Hunt through the lines below for the string "value" and copy each one that has it.

▶ [Collected data]:
.....
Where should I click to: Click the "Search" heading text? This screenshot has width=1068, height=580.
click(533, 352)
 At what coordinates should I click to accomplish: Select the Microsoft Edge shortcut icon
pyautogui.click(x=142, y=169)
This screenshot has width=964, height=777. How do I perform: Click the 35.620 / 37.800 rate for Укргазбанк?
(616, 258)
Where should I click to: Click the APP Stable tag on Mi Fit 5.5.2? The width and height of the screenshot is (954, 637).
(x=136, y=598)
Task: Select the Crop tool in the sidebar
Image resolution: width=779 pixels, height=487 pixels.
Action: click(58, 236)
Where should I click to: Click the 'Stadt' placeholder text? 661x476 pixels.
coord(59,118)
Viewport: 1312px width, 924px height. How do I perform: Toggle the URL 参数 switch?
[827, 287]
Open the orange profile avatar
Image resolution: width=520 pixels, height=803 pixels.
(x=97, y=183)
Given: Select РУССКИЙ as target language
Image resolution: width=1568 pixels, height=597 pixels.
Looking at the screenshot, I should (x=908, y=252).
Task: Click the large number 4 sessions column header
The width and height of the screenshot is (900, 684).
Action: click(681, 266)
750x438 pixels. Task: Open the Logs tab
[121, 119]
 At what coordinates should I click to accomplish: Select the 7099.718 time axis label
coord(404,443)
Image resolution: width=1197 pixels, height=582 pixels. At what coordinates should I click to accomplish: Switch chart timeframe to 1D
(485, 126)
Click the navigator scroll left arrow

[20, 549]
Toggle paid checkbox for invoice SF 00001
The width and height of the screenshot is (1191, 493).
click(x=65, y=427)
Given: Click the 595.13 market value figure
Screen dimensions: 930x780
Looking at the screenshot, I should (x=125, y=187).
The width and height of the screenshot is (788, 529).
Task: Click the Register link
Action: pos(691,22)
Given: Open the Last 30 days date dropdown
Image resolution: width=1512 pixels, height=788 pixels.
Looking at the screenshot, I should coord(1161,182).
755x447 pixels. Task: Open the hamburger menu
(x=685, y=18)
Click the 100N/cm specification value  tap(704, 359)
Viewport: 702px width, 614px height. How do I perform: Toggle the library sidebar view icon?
.....
▶ [WRITTEN RESPONSE]:
Given: Click the 595.13 market value figure
Click the 100N/cm specification value  tap(704, 359)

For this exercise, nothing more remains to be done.